Este punto es clave para que algunas mujeres casadas entiendan que una mujer soltera no es aquella que en cualquier momento aprovecha para “robarles el marido”, y los hombres tengan claro que las solteras no son material a disposición. Se evitarían muchas decepciones.
Y bueno, tenemos nuestra propia carga de defectos. Así como hombres y mujeres casados a veces parecen no poder evitar hablar de sus hijos hasta la saciedad, nosotras tenemos obsesiones distintas: trabajo, viajes, hobbies y quien sabe qué más. Podemos llegar a ser igualmente monotemáticas. Ustedes y nosotras tenemos simplemente intereses y experiencias distintos y nada más. Pero resulta muy difícil comunicarse y aprender los unos de los otros si seguimos pensando que la única forma de ser normal en nuestra sociedad es casándose o arrejuntándose, apareándose de modo monógamo (al menos en apariencia) y procreando. Eso está bien y alguien tiene que hacerlo. Pero somos una especie compleja y no hay ninguna necesidad de que todos vayamos por el mismo camino y en la misma dirección.

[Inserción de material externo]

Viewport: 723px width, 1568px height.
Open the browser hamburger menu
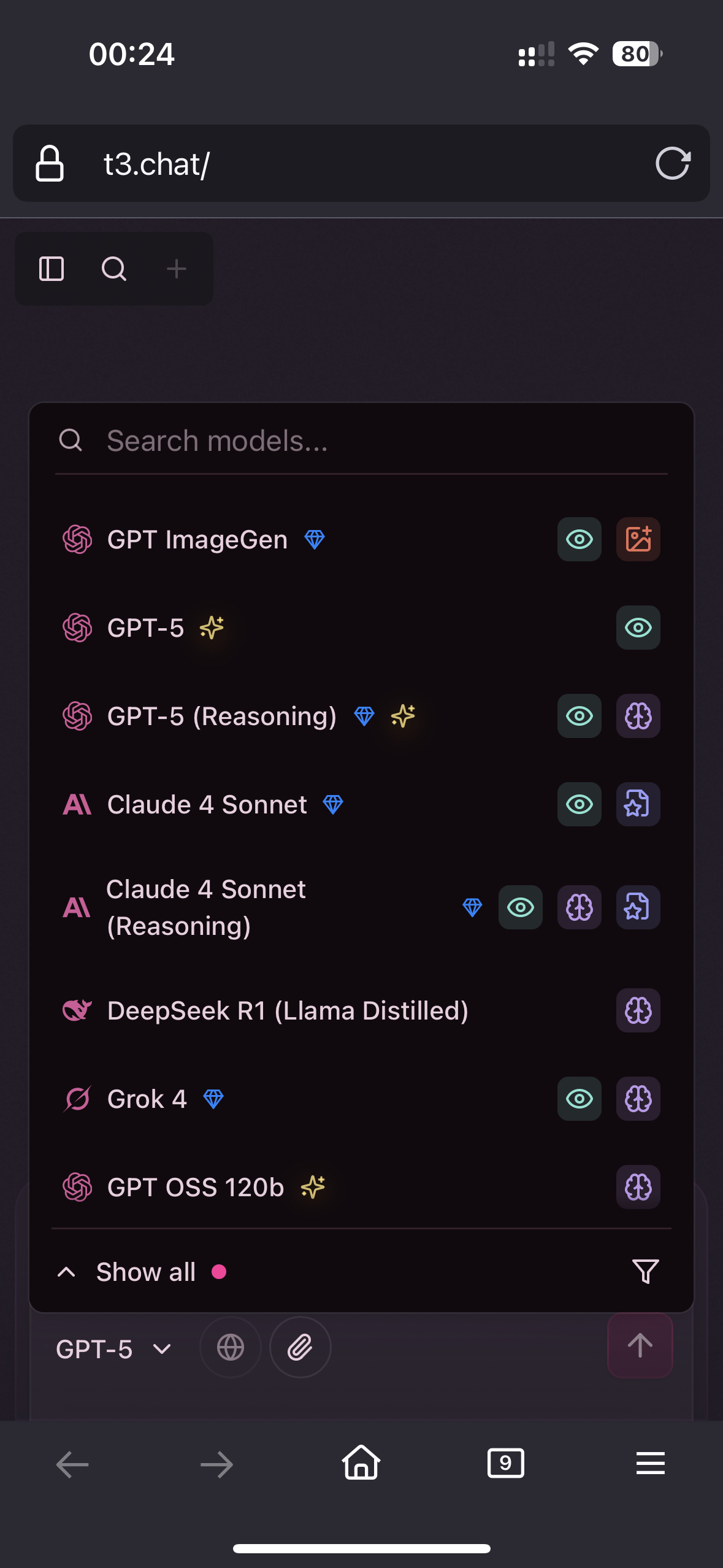tap(651, 1463)
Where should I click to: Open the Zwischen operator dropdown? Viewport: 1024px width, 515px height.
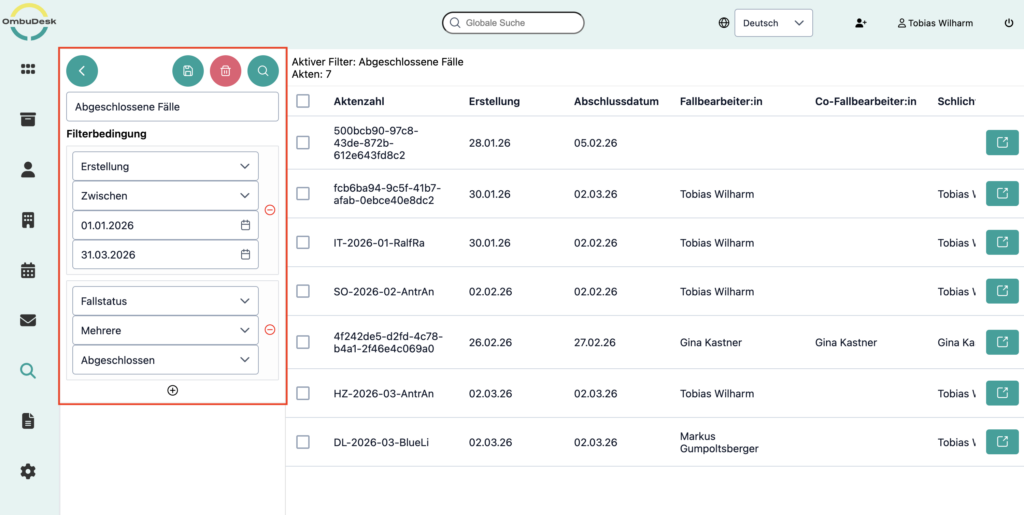coord(165,196)
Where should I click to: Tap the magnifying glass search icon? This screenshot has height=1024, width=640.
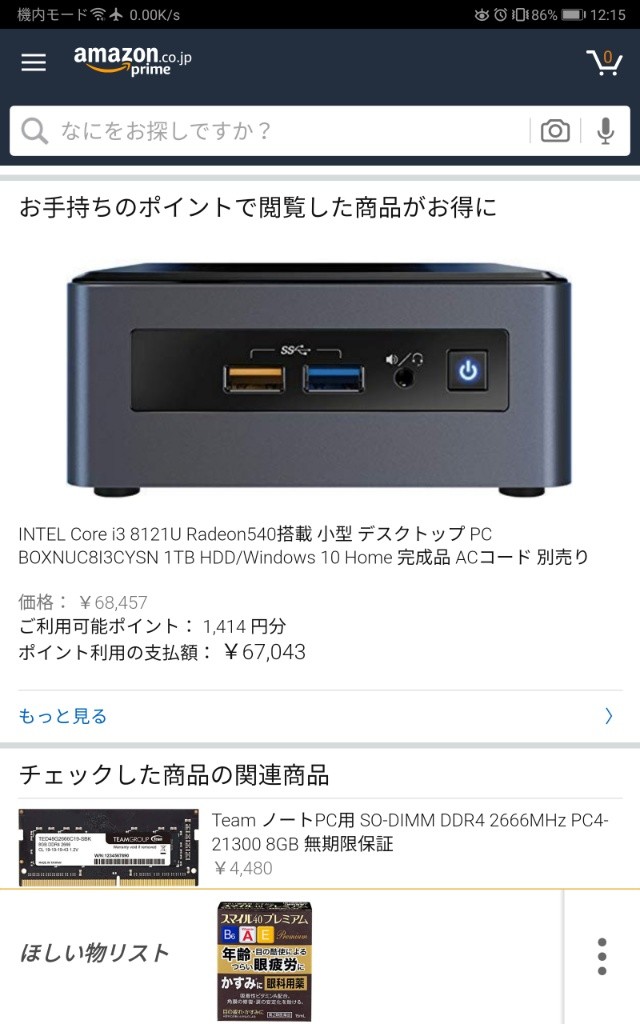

Al paso que vamos, mujeres como yo dejaremos de ser una excepción. Como lo señala Andrea Aguilar en su artículo en El País de España, en Estados Unidos nada más, el número de mujeres solas superó por primera vez al de las casadas por allá en 2009. En España, el número de mujeres mayores de 16 años que no están casadas en 2016 fue de 5.819.600, casi dos millones más que diez años antes. Entre los 25 y los 44 años, la cifra de solteras se ha duplicado en las últimas dos décadas: en 1996 eran 1.411.000 y en 2016 suman 2.859.600. Así que ojalá aprendamos pronto a vivir con este otro tipo de diversidad, a entender que la soltería no es una excepcionalidad ni enfermedad contagiosa, y a ejercer un tanto de respeto mutuo.